On the construction front, he says inflation will lead to higher construction cost while the recent Bank Negara interest rate and SRR hikes are expected to constrict future housing credit expansion, and raise borrowing cost.

“Collectively, these factors may result in a significant rise in the cost of house purchases and lead to a fall in demand for newly launched housing starts,” he adds.

Foo says growing competition in the high-end residential market in the Klang Valley may result in a slight decline in sales take-up in secondary localities, although strong demand still persists for high-end landed residential properties in well sought after locations.

“Projects in well-established localities with good connectivity and shopping, recreational and entertainment facilities, will continue to be in high demand.

“However, those located in isolated enclaves such as Ulu Kelang are facing resistance in demand due to a lack of comprehensive facilities and concerns of deteriorating accessibility as traffic jams around Kuala Lumpur worsen,” he adds.

Foo says prices of luxury condominiums will face strong downward pressure due to the large incoming future supply, adding that developers will attempt to maintain prices by improving their quality, layout design and lifestyle marketing concepts.

By the end of 2011, the number of luxury condominiums in Kuala Lumpur will further increase by 1,314 units.

The total supply of condominiums in Kuala Lumpur as at the first half of this year stood at 86 developments offering 10,104 units.

According to a recent report by WTW’s research department, the average occupancy rate of luxury condominiums in Kuala Lumpur in selected locations ranges from 60% to 75% in the first half of 2011 (1H2011).

Luxury condominium prices in the city centre range from RM800 to RM1,300 per sq ft while in off-city centre locations such as Mont’ Kiara and Damansara Heights, they are from RM600 to RM1,000 per sq ft.

“Our random surveys continue to reveal that the purchasers of the developments are predominantly locals but the occupiers (in most cases as tenants) comprise a large population of expatriates,” the report adds.

It also says the Klang Valley’s office market remains a tenant’s market with a large amount of space available for leasing.

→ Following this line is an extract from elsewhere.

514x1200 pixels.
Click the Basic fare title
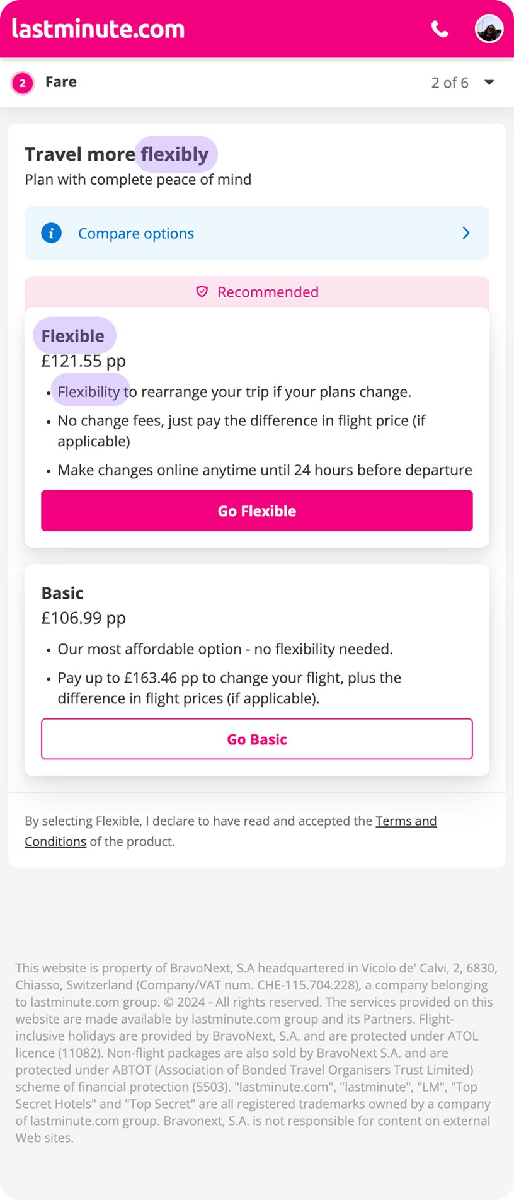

Landlords of newly completed buildings continue to offer two to three months rent-free periods as one of the sweeteners to attract new tenants. Newly constructed or refurbished office buildings are securing new lease at a much slower rate while there are also office buildings along Jalan Tun Razak which have remained largely untenanted for more than two years since their completion in 2008 and 2009.

As at 1H2011, purpose-built office space in Kuala Lumpur’s central area (KLCA) accounted for 40.10 million sq ft.

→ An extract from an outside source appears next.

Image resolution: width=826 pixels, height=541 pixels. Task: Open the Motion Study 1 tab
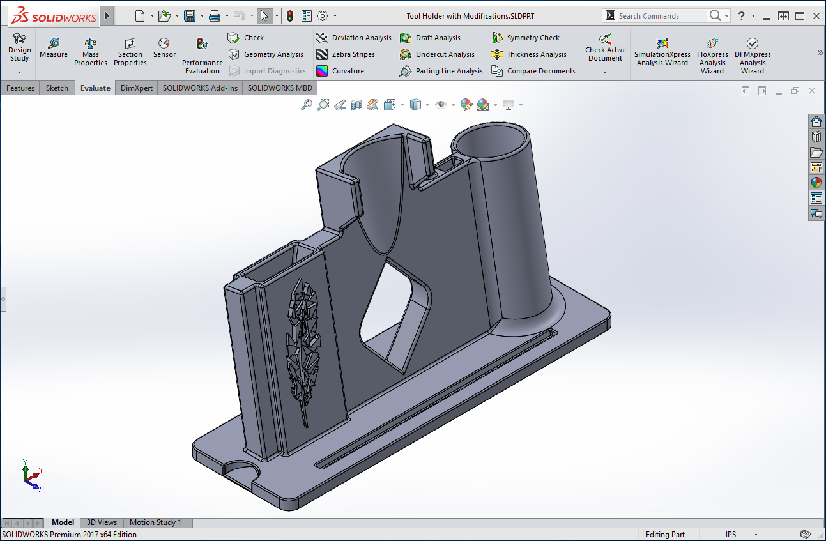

Approximately 5.975 million sq ft will be completed by end 2014, and of this about 4 million sq ft of space in nine buildings will be located in Kuala Lumpur’s golden triangle (GT).

Over 3 million sq ft of the new office space will come onstream by end-2011.

The average occupancy of office space in the GT was slightly below 90% in 1H2011, compared to 91%-93% in the last two years.

Average rental and net yield of prime office space in the KLCA were in the range of RM6.50 per sq ft and 6.5% respectively.

On the retail front, the WTW report points out that the retail sector continues to be resilient and vibrant with high occupancy levels in all the popular and established shopping malls. The latest retail centre to be opened was Viva Homes along Jalan Loke Yew.

“The take-up rate was reported to be good and attracting a good volume of visitors and shoppers. Occupancy levels and rentals are expected to be maintained in 2H2011 as retail spending is expected to grow about 6% this year,” the report adds.

As at 1H2011, there were 120 retail centre developments in the Klang Valley, totalling approximately 40.45 million sq ft, with no significant new future retail space supply in the KLCA.